Databricks Certified Data Engineer Professional — Question 144
A data architect has heard about Delta Lake’s built-in versioning and time travel capabilities. For auditing purposes, they have a requirement to maintain a full record of all valid street addresses as they appear in the customers table.
The architect is interested in implementing a Type 1 table, overwriting existing records with new values and relying on Delta Lake time travel to support long-term auditing. A data engineer on the project feels that a Type 2 table will provide better performance and scalability.
Which piece of information is critical to this decision?
Answer options
- A. Data corruption can occur if a query fails in a partially completed state because Type 2 tables require setting multiple fields in a single update.
- B. Shallow clones can be combined with Type 1 tables to accelerate historic queries for long-term versioning.
- C. Delta Lake time travel cannot be used to query previous versions of these tables because Type 1 changes modify data files in place.

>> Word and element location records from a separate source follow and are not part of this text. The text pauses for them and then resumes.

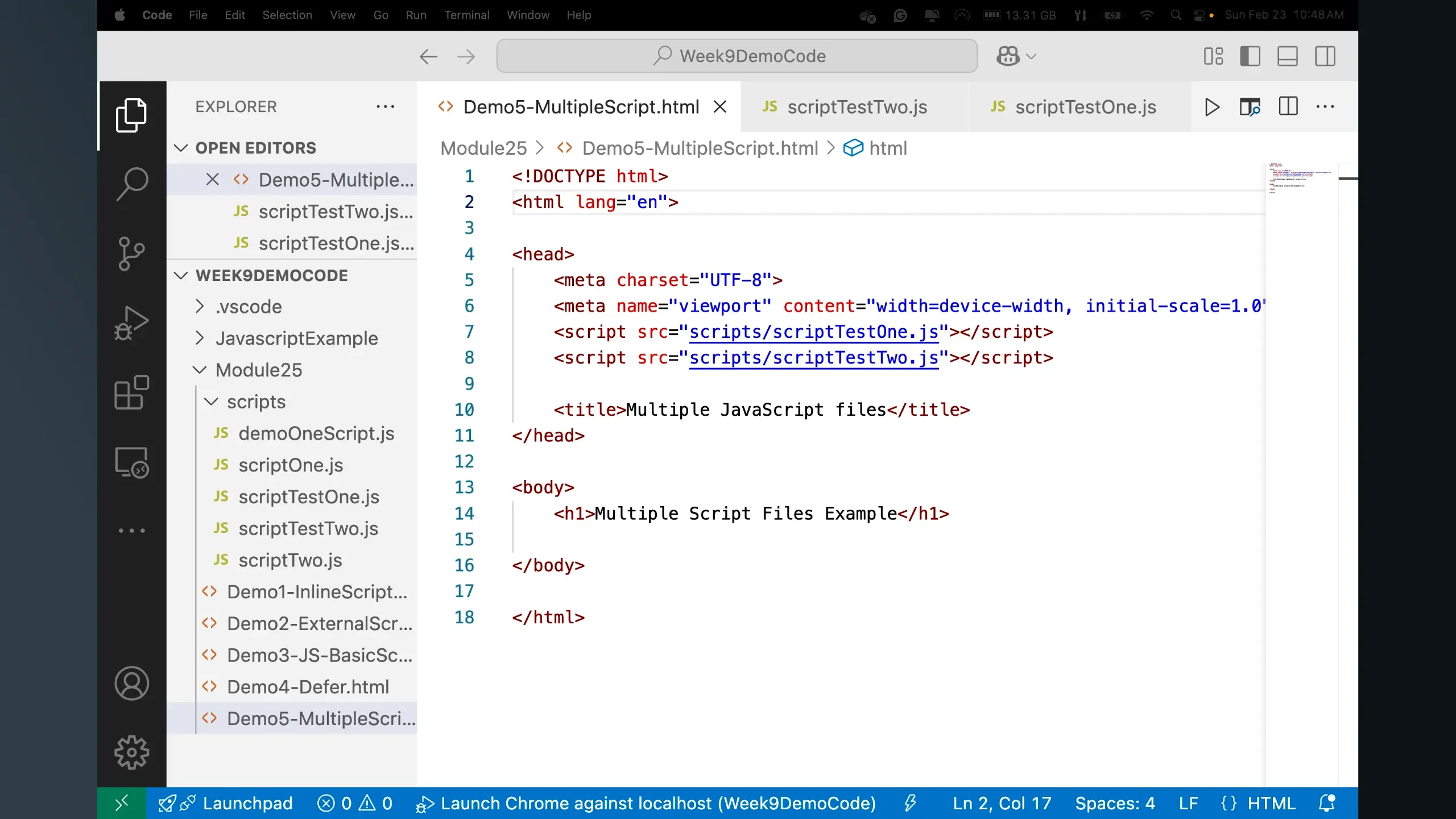The height and width of the screenshot is (819, 1456).
Task: Collapse the OPEN EDITORS section
Action: [180, 147]
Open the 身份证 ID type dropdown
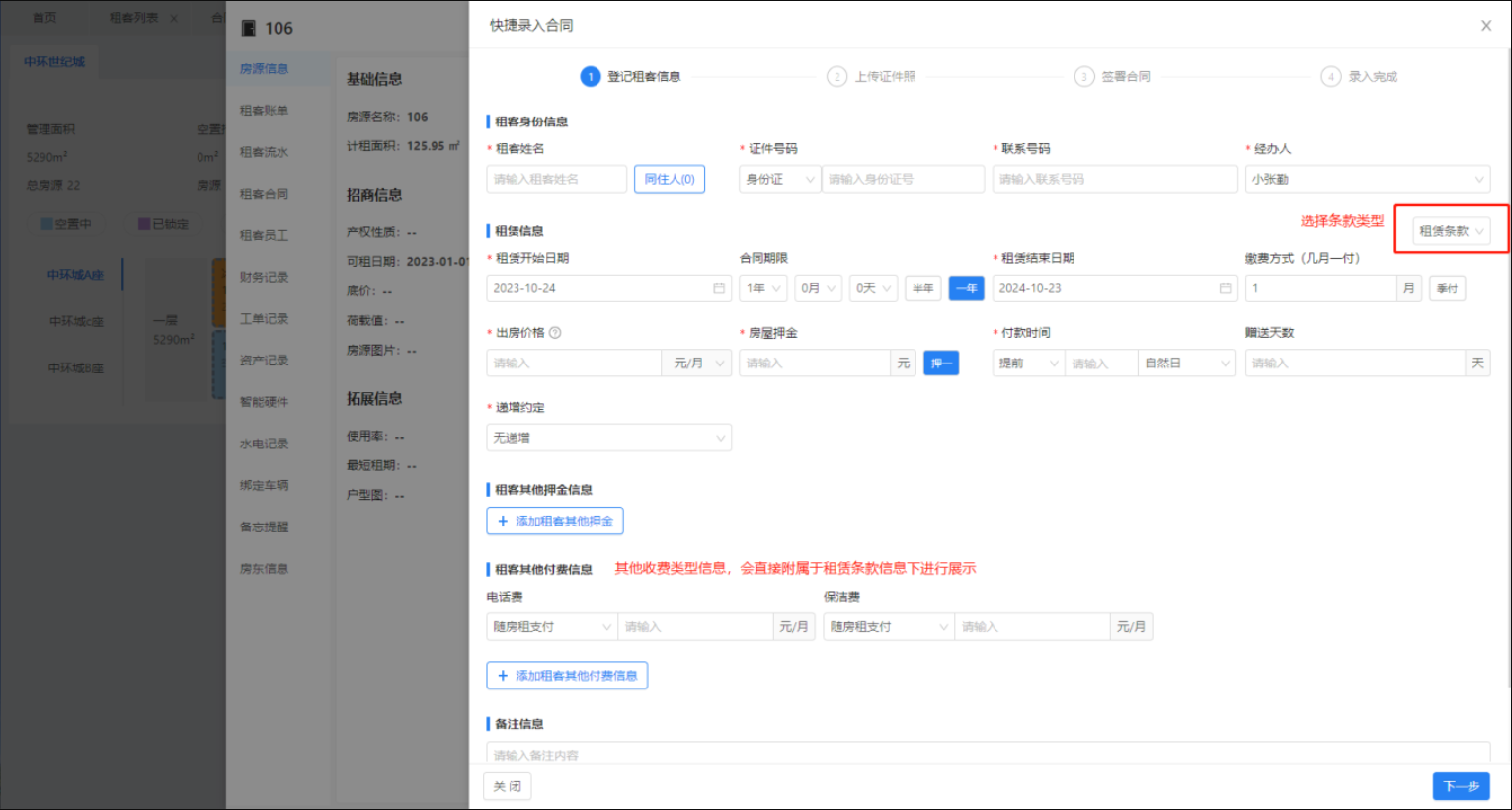 click(x=779, y=179)
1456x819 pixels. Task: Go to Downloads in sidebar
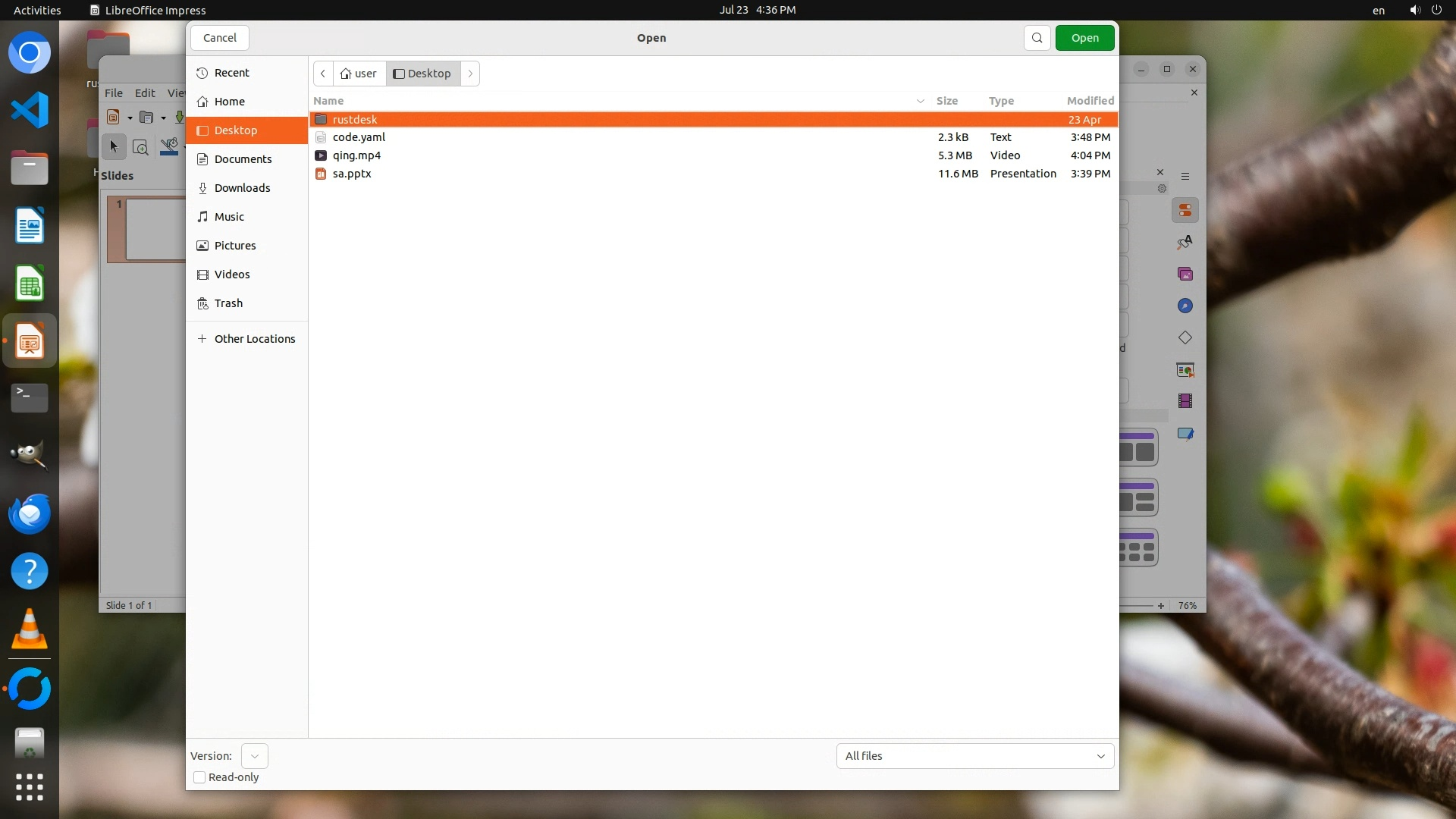click(242, 188)
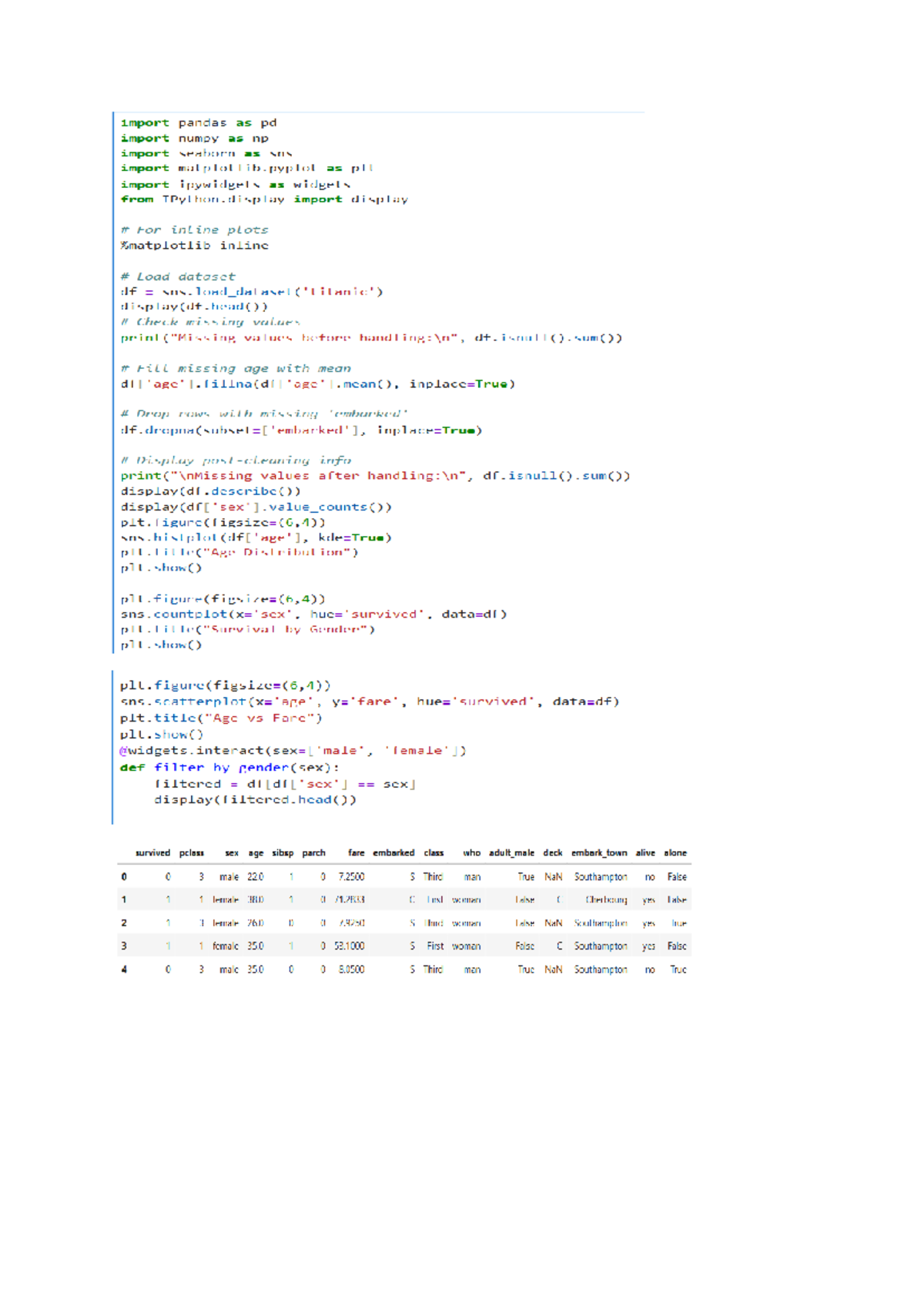Click the 'pclass' column header
Image resolution: width=924 pixels, height=1306 pixels.
[x=192, y=852]
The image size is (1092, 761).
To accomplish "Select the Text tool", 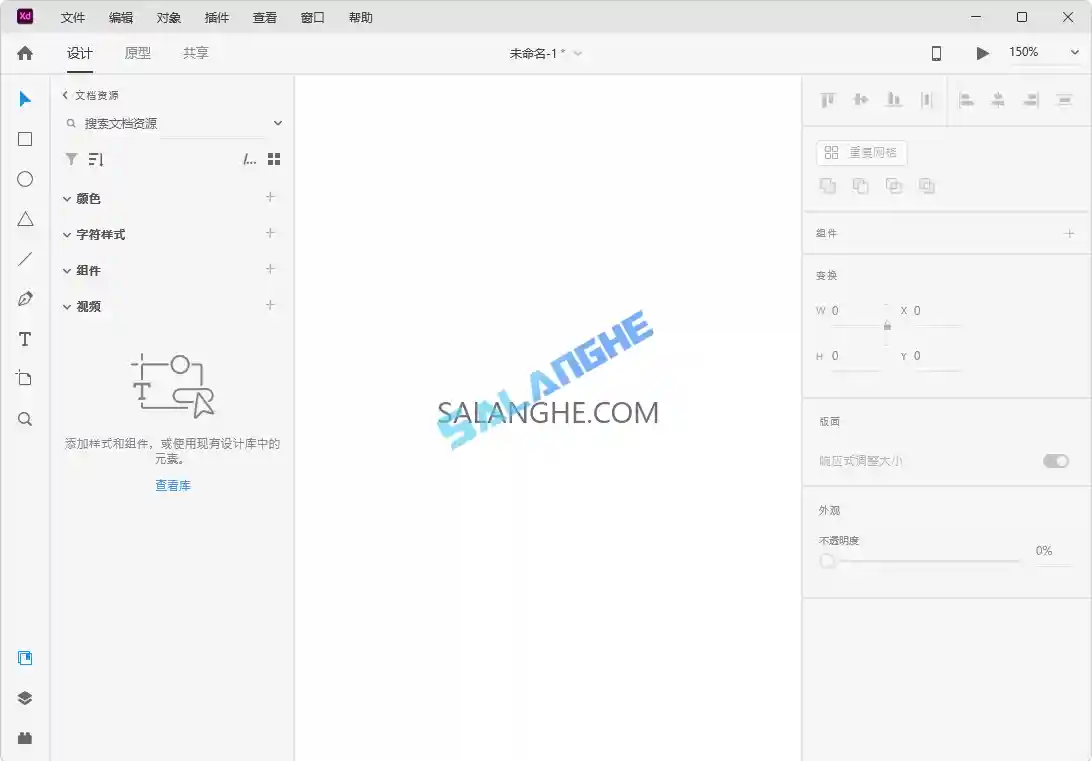I will click(24, 339).
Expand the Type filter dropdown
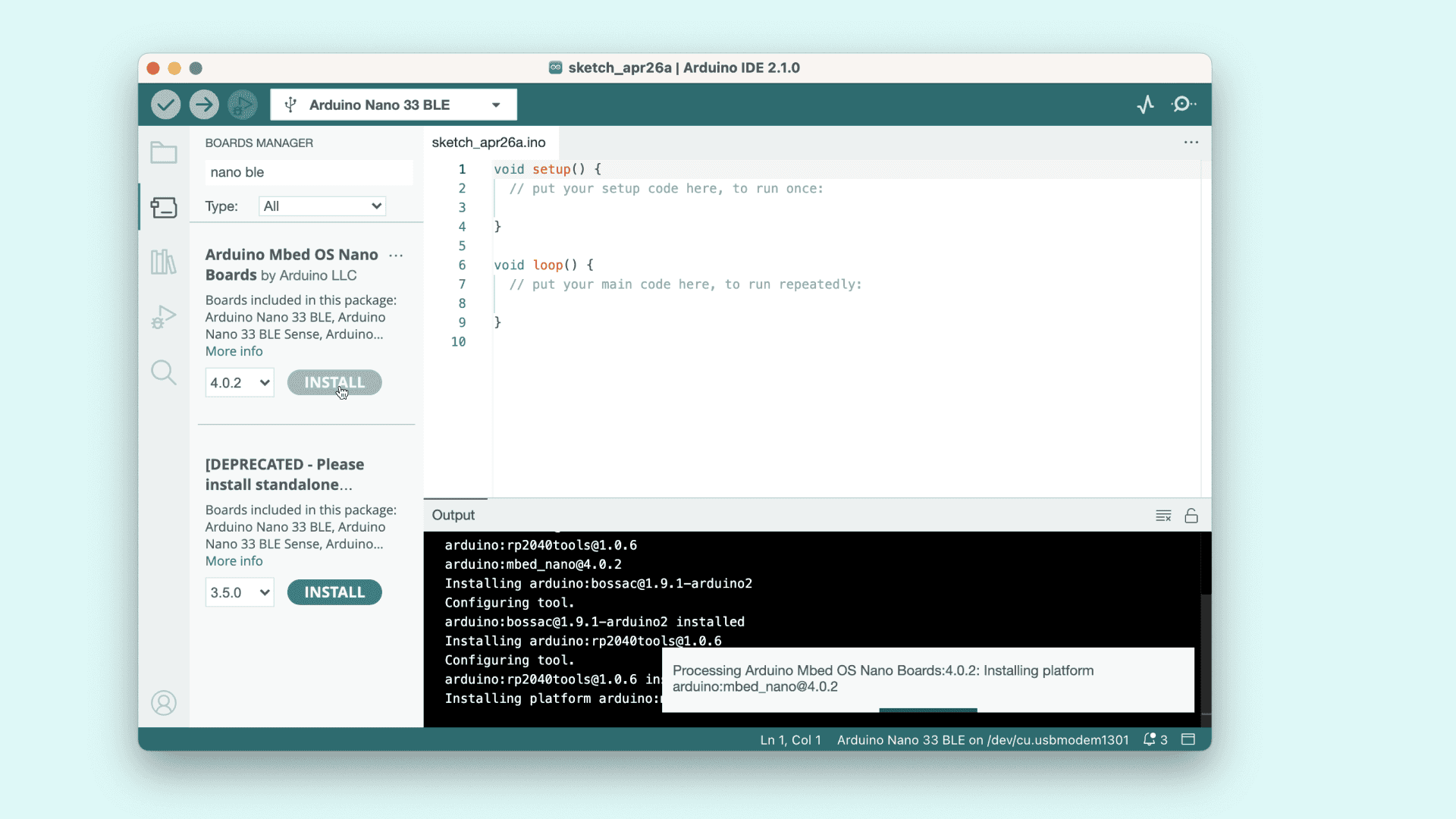This screenshot has height=819, width=1456. click(x=322, y=206)
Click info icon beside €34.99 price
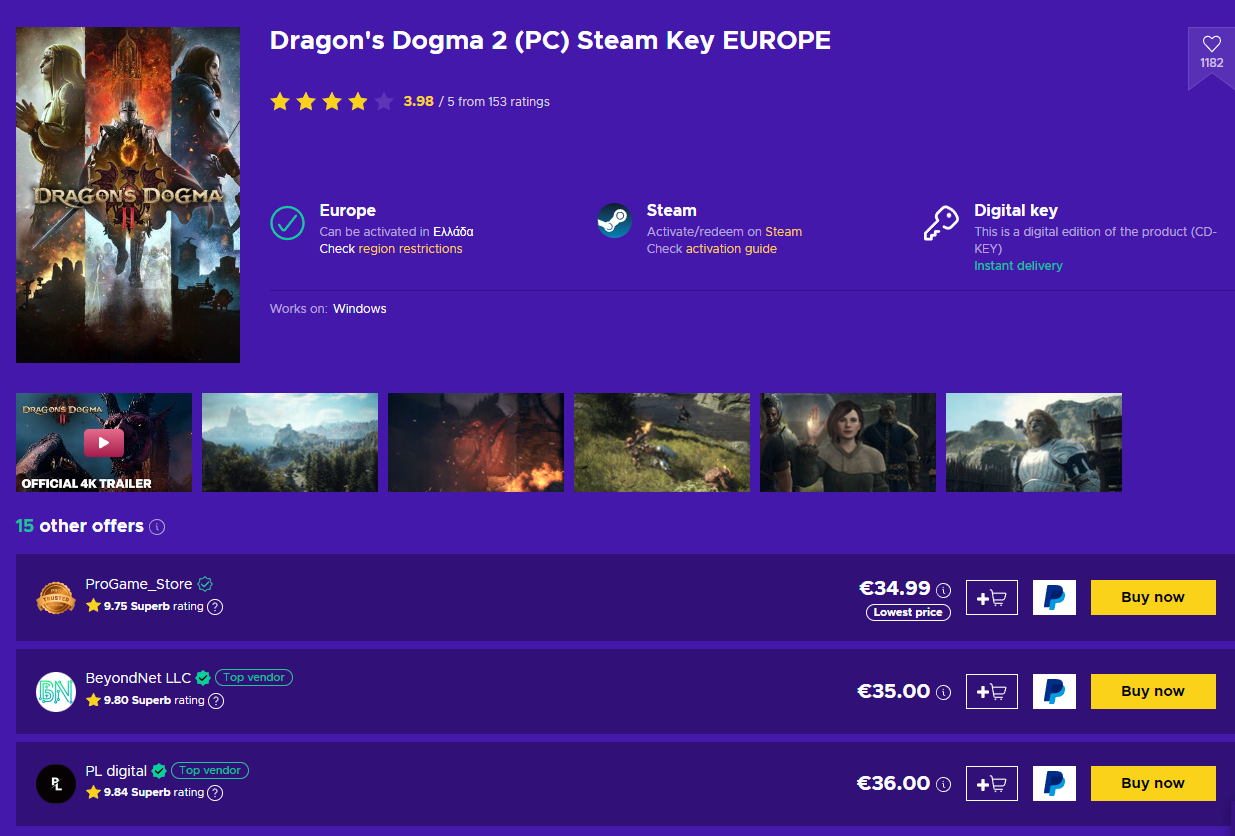The width and height of the screenshot is (1235, 836). tap(943, 590)
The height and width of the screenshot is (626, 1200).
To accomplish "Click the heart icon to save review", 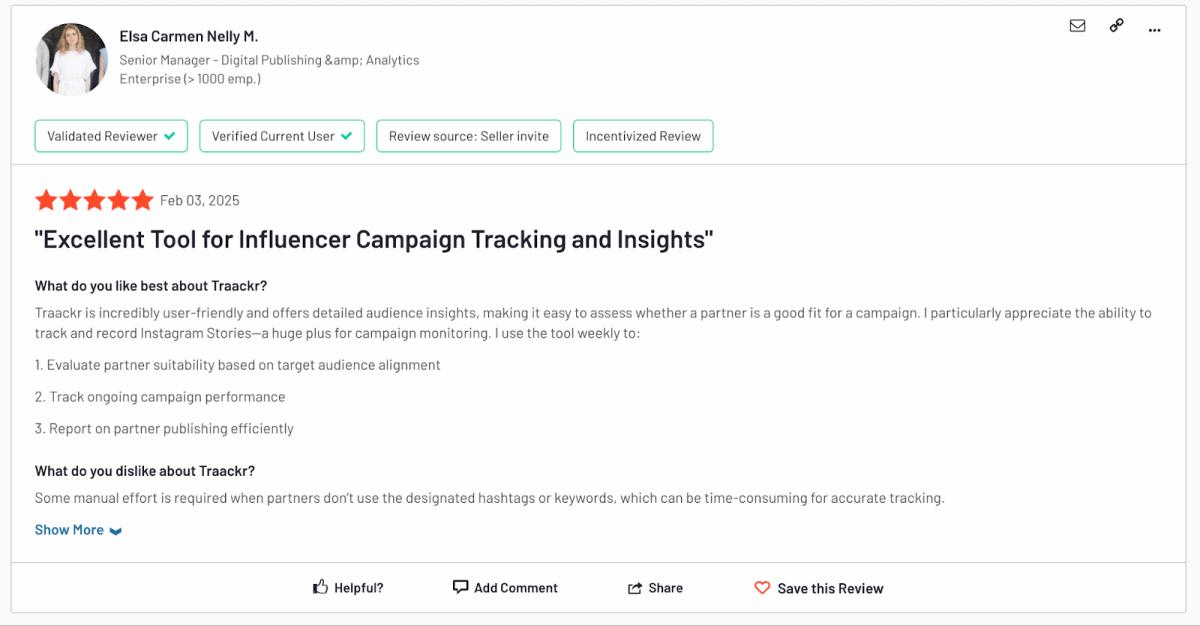I will [x=761, y=588].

- D. Delta Lake time travel does not scale well in cost or latency to provide a long-term versioning solution.
Correct answer: D
Explanation
The correct answer is D because Delta Lake time travel can incur high costs and latency issues, making it unsuitable for long-term versioning. Type 1 tables overwrite data in place, which can make time travel less effective. Options A, B, and C either misrepresent the functionality of Delta Lake or don't address the efficiency concerns related to time travel in this context.